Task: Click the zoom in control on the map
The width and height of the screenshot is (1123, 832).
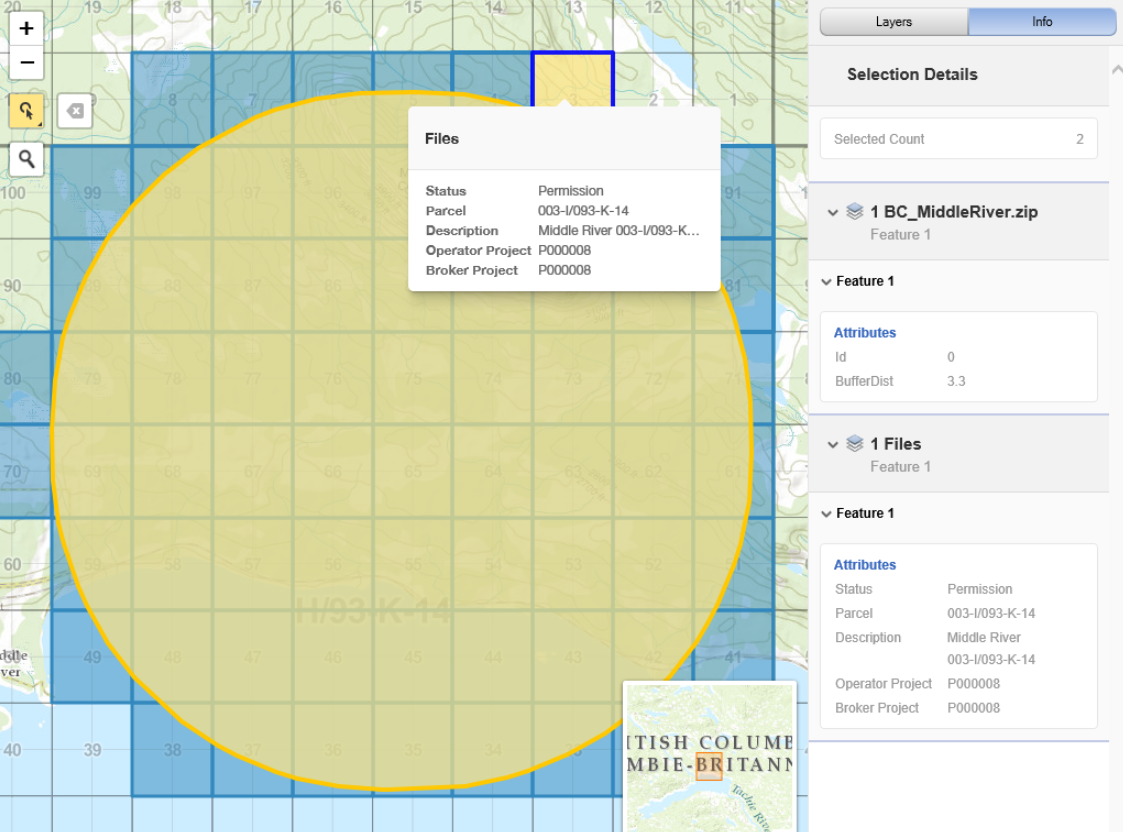Action: click(26, 28)
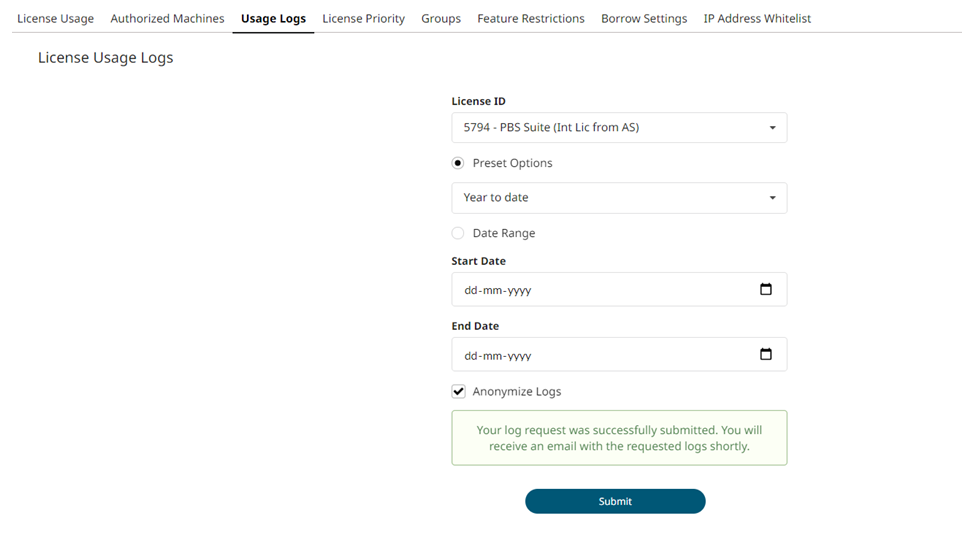Click the green log request success message

[619, 438]
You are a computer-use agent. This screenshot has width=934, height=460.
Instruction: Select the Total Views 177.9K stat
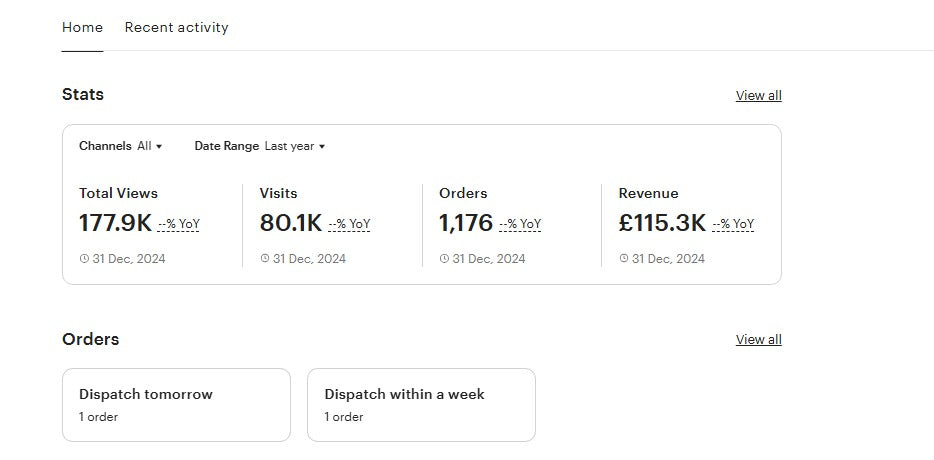(x=115, y=222)
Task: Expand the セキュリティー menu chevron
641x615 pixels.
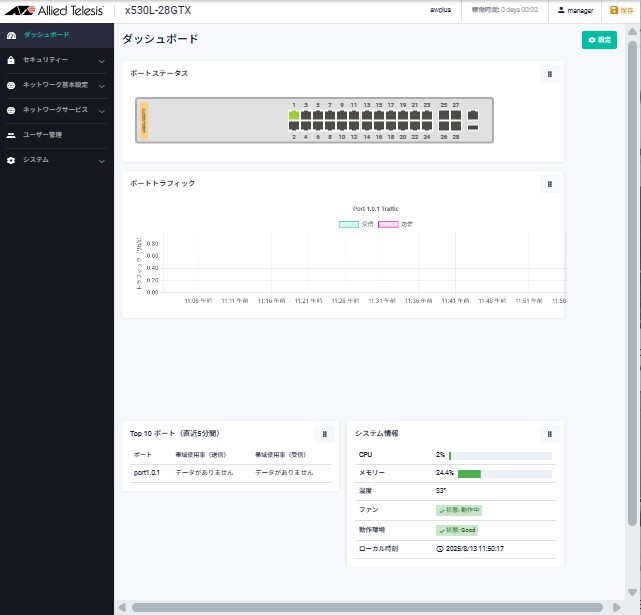Action: coord(102,61)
----
Try it: Looking through the data above, copy out each line in which the string "Task" occurs.

Your response:
Task: Click the zoom in control on the map
Task: Expand the セキュリティー menu chevron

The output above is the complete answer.